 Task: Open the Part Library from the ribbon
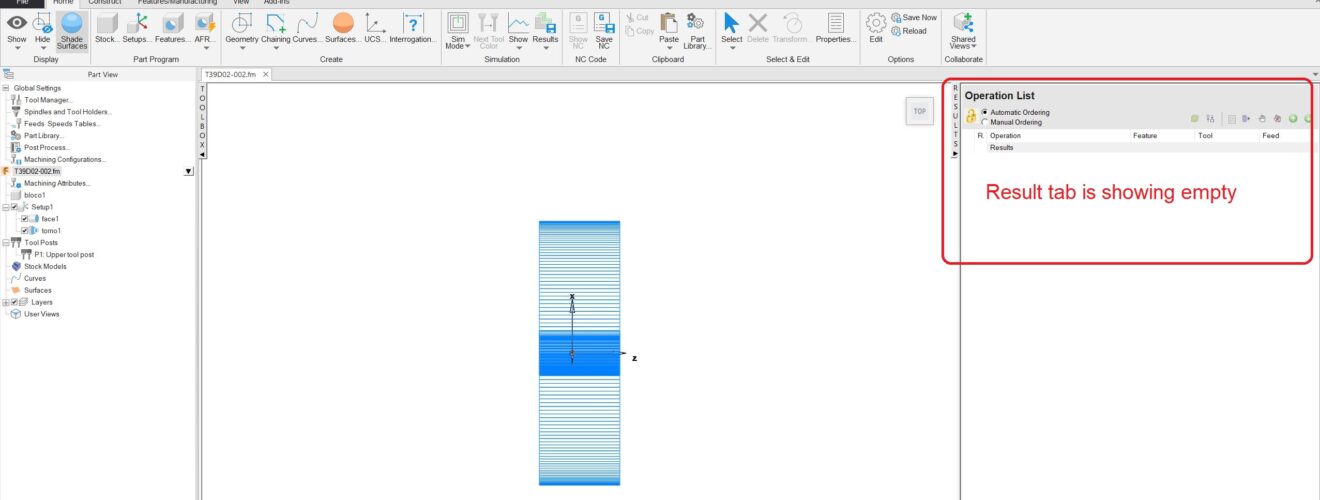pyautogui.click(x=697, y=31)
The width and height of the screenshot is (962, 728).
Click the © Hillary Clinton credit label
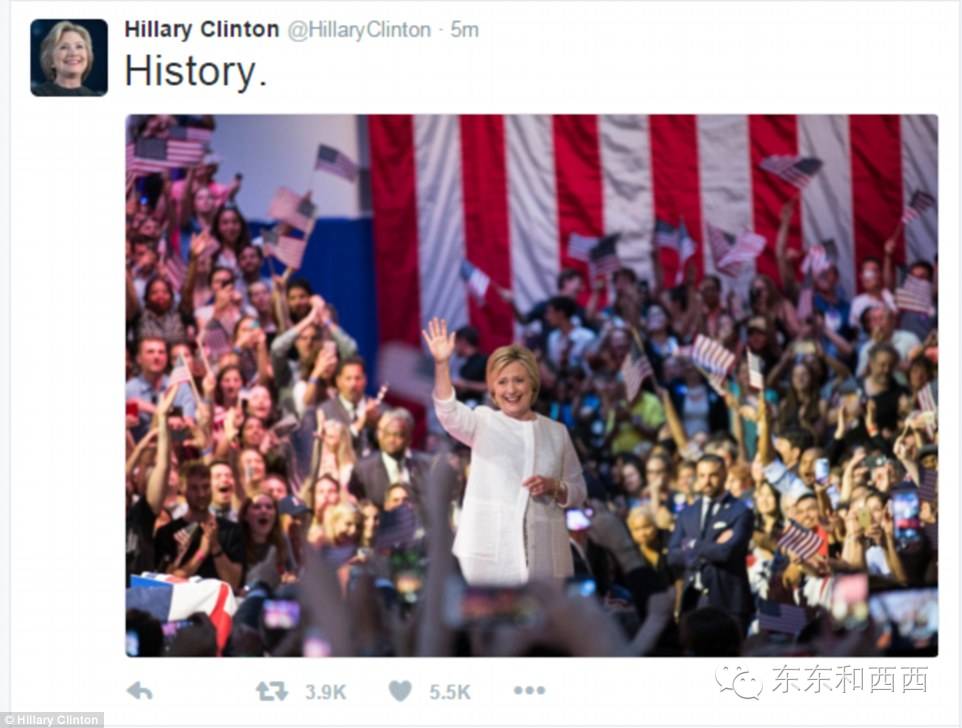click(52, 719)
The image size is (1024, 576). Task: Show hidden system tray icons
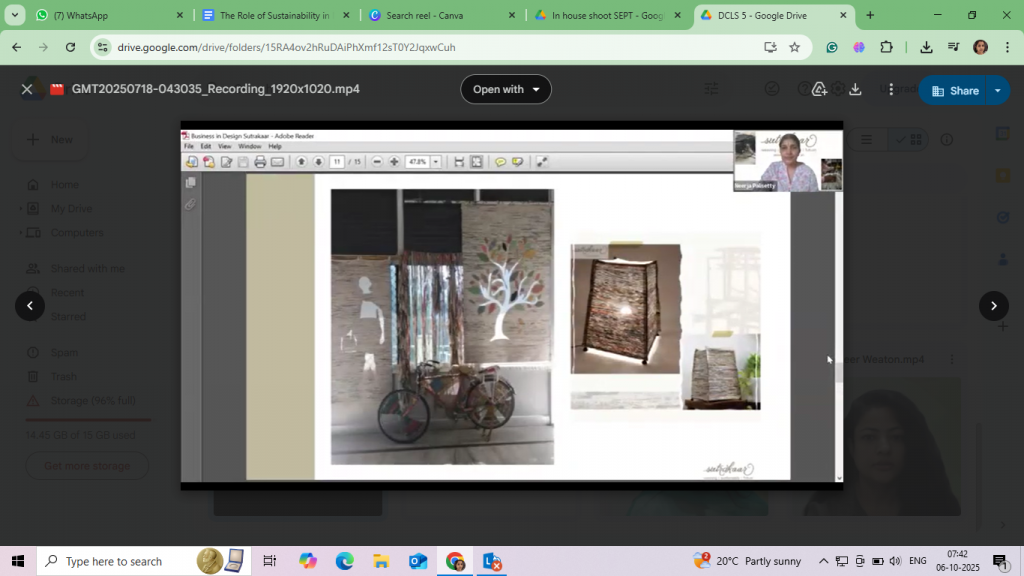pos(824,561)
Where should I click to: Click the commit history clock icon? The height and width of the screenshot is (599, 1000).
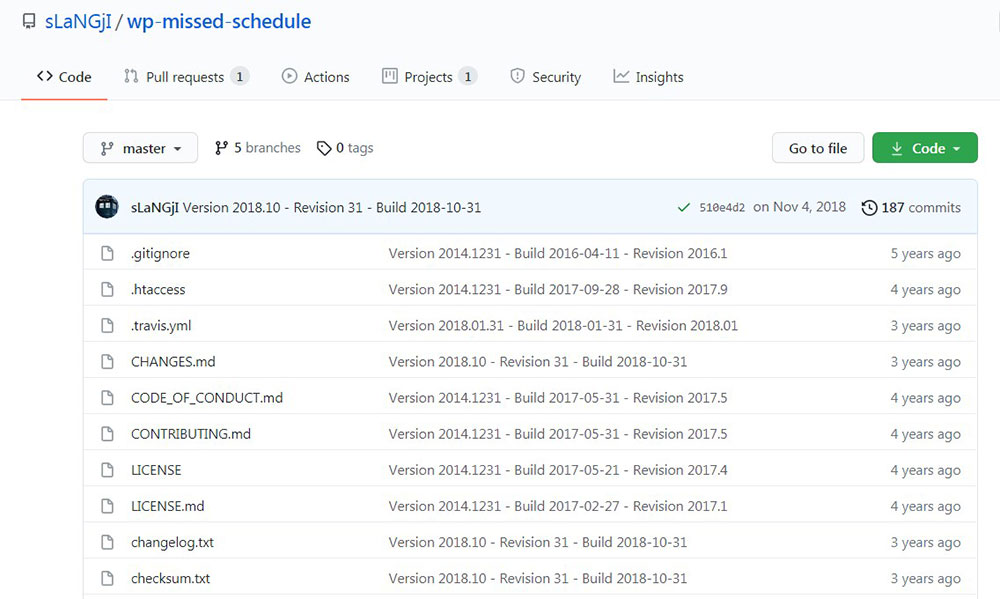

* * *

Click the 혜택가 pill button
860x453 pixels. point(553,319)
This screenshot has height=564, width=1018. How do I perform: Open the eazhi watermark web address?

Goal of the exercise:
Go line by line through the data and copy any that contain "width".

Answer for this exercise:
The width and height of the screenshot is (962, 728).
Where should I click to: Click the commit history clock icon? The height and width of the screenshot is (599, 1000).
This screenshot has height=564, width=1018. How do I perform: Open the eazhi watermark web address?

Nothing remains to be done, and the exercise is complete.